さらに、篠田氏は、憲法学に対し、次のように論難を繰り広げる。
憲法学について、「「世界の国々は日本の平和主義の原則を見習うべきだ」、といった独善的な思想」(『ほんとうの憲法』31頁)
「〔憲法学は〕もし憲法9条と国際社会の間に乖離が見られる場合には、国際社会に憲法9条を見習わせることによって、協調を目指していくべきだといった主張をすることが珍しくない。しかしそれは憲法学者のロマン主義的な9条解釈による後付けの工作物であ〔る〕」(『ほんとうの憲法』32頁)
「国際社会を変革する主導的理念を実現したのが日本国憲法だ、などという理解が空想に過ぎない」(『ほんとうの憲法』33頁)
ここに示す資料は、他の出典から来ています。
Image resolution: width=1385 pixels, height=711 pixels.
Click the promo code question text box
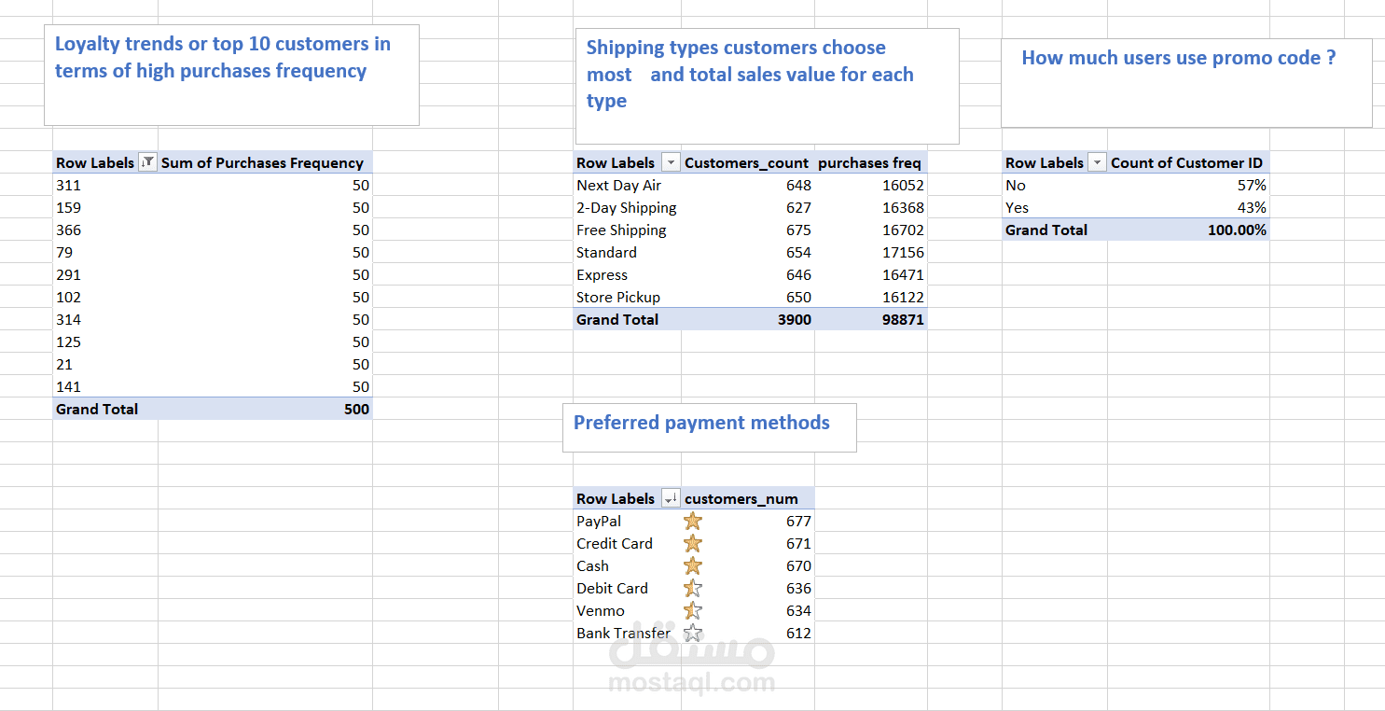pyautogui.click(x=1185, y=83)
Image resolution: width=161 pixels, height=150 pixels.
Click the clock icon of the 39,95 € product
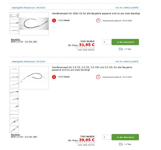point(98,77)
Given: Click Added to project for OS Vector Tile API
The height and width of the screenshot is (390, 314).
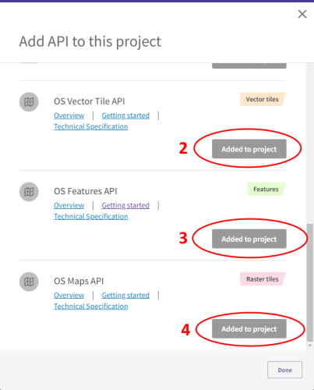Looking at the screenshot, I should pos(249,149).
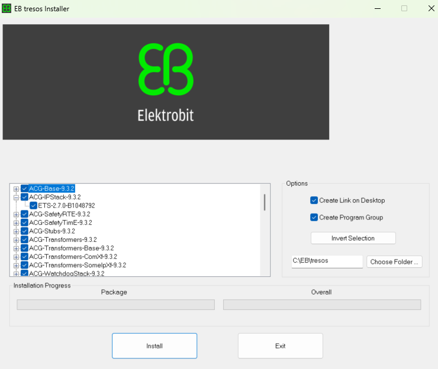Click the Invert Selection button
Image resolution: width=438 pixels, height=369 pixels.
(x=353, y=238)
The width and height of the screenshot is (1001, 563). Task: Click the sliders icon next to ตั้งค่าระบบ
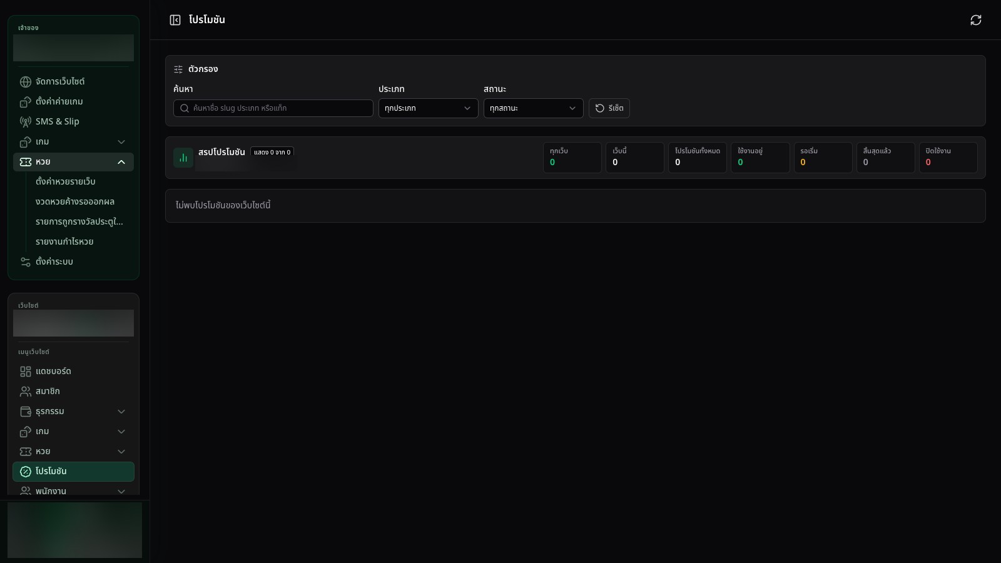[x=26, y=262]
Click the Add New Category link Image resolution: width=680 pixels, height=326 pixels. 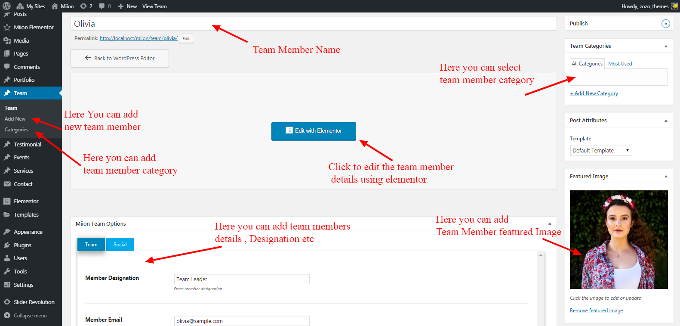(594, 93)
「憲法9条の価値とは、斬新で画期的な理念によって国際法を主導することにあるのではない。」(『ほんとうの憲法』60頁)
フォーク氏は、自らのブログの下線部①で、「憲法9条のアプローチは、国連憲章が息を吹き返す(come to life)途を示しており、そのほかの国も、また、私の最高に突飛な空想ではあるが、アメリカもこれに続き得る手本なのだ。」という。これまた篠田氏の主張と異なるではないか。
「自分の政治的立場を補強する時だけつまみ食いし、しかし気が向かないときは隠ぺいしたりするような態度は、よくない。」(ブログ2017年08月20日)
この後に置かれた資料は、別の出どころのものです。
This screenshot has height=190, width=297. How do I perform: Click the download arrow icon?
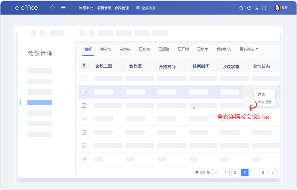(x=257, y=8)
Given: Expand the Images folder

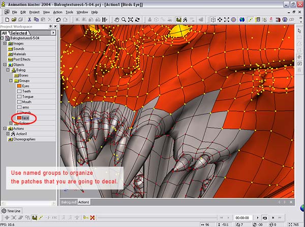Looking at the screenshot, I should [x=5, y=44].
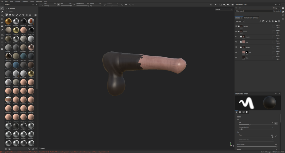Select the Clone stamp tool
285x153 pixels.
(2, 26)
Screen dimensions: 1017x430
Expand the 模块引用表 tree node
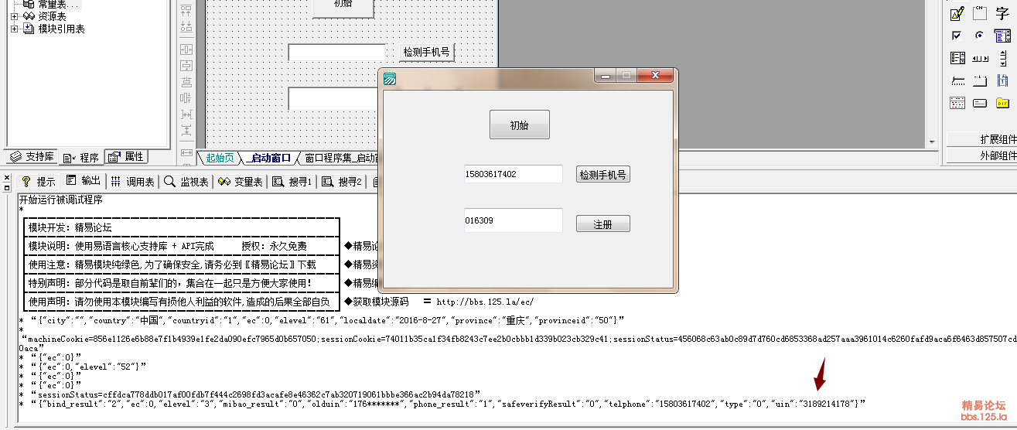(15, 29)
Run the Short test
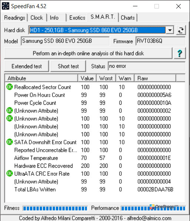Viewport: 190px width, 221px height. pyautogui.click(x=68, y=66)
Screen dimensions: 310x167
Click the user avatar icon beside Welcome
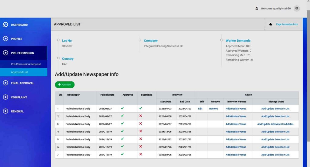pos(257,8)
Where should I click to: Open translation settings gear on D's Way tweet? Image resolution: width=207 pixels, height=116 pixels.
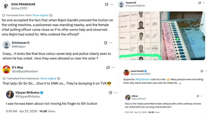coord(59,79)
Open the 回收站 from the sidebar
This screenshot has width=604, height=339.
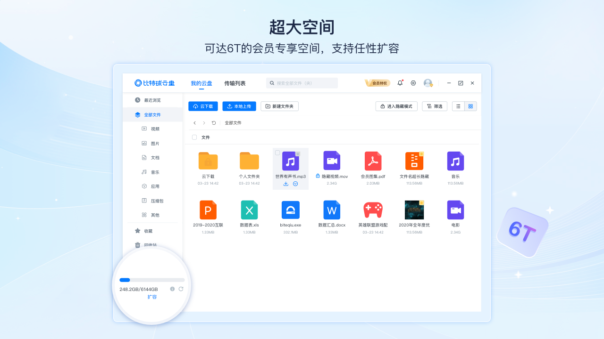point(151,245)
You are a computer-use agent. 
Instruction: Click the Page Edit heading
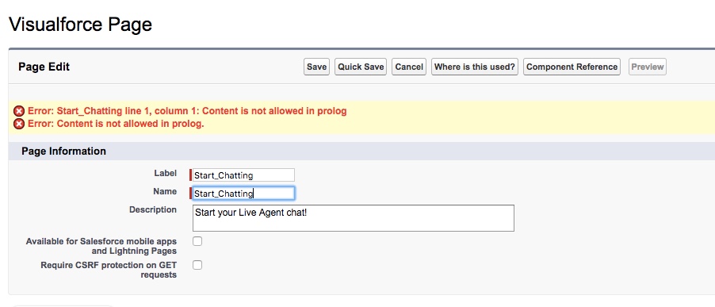[44, 67]
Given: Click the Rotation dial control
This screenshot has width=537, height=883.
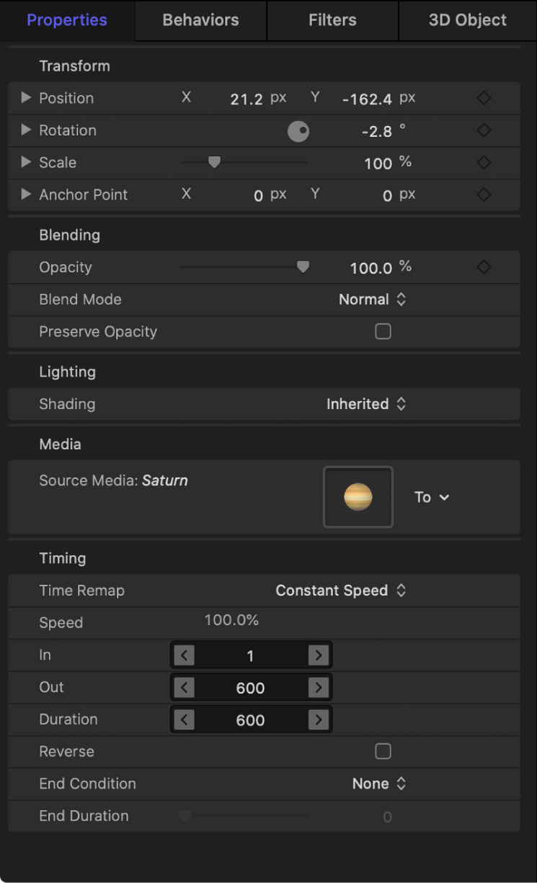Looking at the screenshot, I should (298, 131).
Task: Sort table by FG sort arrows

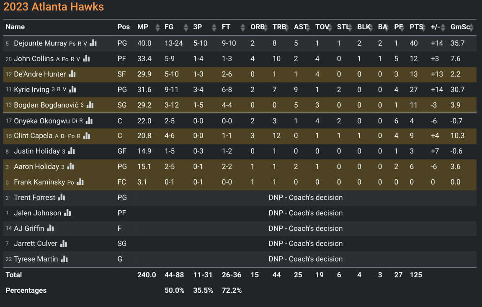Action: (186, 27)
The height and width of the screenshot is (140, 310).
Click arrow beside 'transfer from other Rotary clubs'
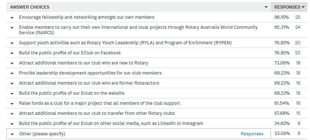12,114
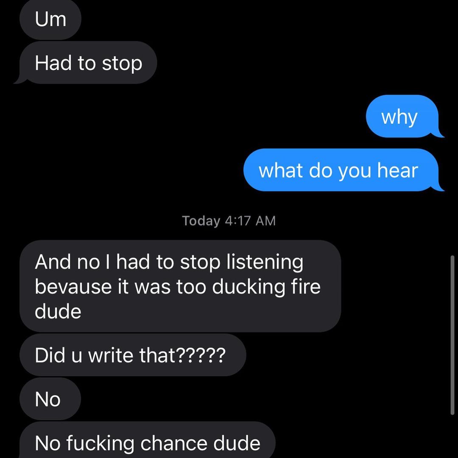
Task: Tap the short 'No' message bubble
Action: coord(50,399)
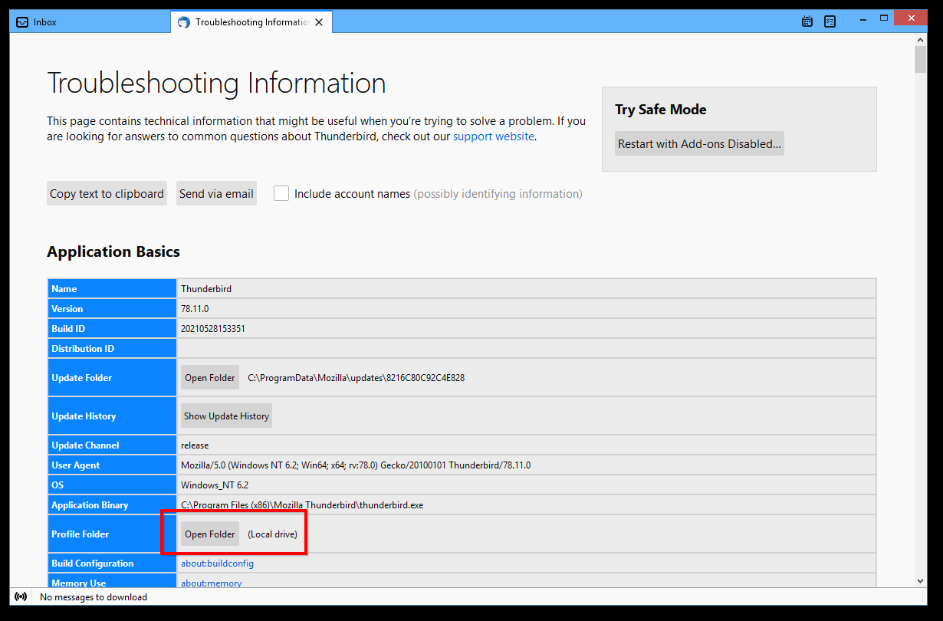
Task: Close the Troubleshooting Information tab
Action: pos(319,22)
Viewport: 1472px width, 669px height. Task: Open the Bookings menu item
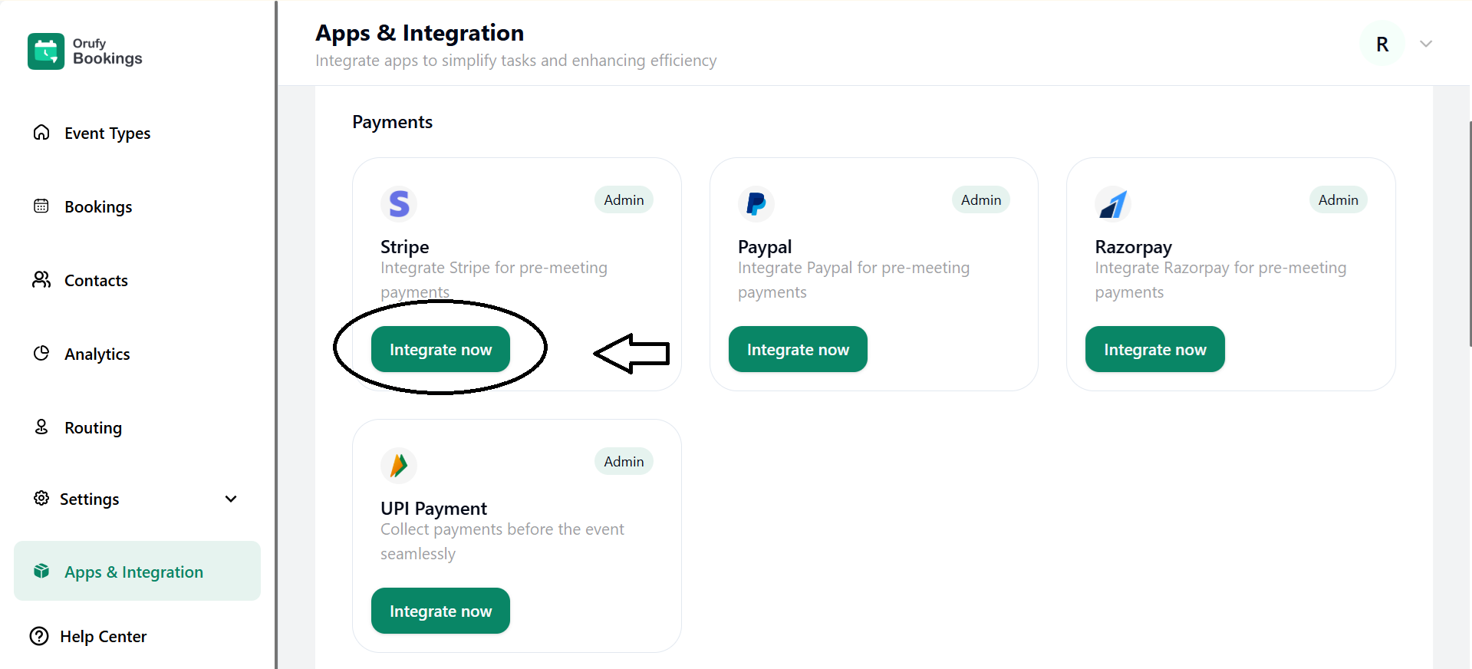tap(99, 206)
篠田氏はこう言うのであるが、国際法学者の藤田氏やフォーク氏の見解を前にしても、篠田氏は自らが「つまみ食い」「隠ぺい」をしていないというのだろうか。
「集団安全保障及び個別的・集団的自衛権を否定する日本の憲法学の態度は、世界最先端の議論ではない」(『ほんとうの憲法』146頁)
篠田氏はこのように言うが、そもそも、「世界最先端の議論」とは何か。「集団的自衛権の否定」が憲法で集団的自衛権行使を認めないという趣旨であれば、それは日本だけではない。
「集団的自衛権は義務ではなくして権利であります。権利をどのように行使をするのか、これは各国の事情に委ねられます。我が国以外にも、例えばスイス、オーストリア、この永世中立国においては集団的自衛権の行使、これは考えられません。また、現実を見ましても、コスタリカという国は軍隊を持っておりません。集団的自衛権の行使は考えられません。各国に集団的自衛権はひとしく認められていますが、その中でどういった形で行使をするのか、これは各国の法律ですとか様々な事情によって限定される、これは当然のことであると思います。義務ではなくして権利であるからして、これは当然のことであると考えます。」(189-参-我が国及び国際社会の平和安全法制に関する特別委員会平成27年09月14日岸田外務大臣答弁)。
篠田氏の言葉を使えば、スイス、オーストリア、コスタリカは、「世界最先端の議論」をしていない「ガラパゴス」なのだろう。
篠田氏のいう「集団的自衛権の否定」が国際法上の評価として集団的自衛権を否定的にとらえるという意味であればどうか。「表情からにじみ出る人格の深さを持ち合わせており、私のような者に、同じ学者という職業を持っていることに喜びを感じさせてくれるような、素晴らしい方」「人格的にも優れた卓越した研究者」(ブログ2017年1月12日)と篠田氏が称賛する国際法学者の藤田氏は、次の見解を示す。
「かかる戦争放棄条項を取り去るような改憲の動きは、単に戦争権(交戦権)、集団的自衛権を認め、軍備の増強を促すだけでなく、それと引き換えに、民主主義体制やその下の人権保障を掘り崩す結果をもたらすことになろう。」
*藤田久一「国際法と憲法の調和-イラクへの自衛隊派遣問題から9条を考える」ジュリスト1260号(2004年)161頁
藤田氏は、集団的自衛権について否定的である。篠田氏によれば、集団的自衛権に関する藤田氏の見解は、「世界最先端の議論」ではないということになる。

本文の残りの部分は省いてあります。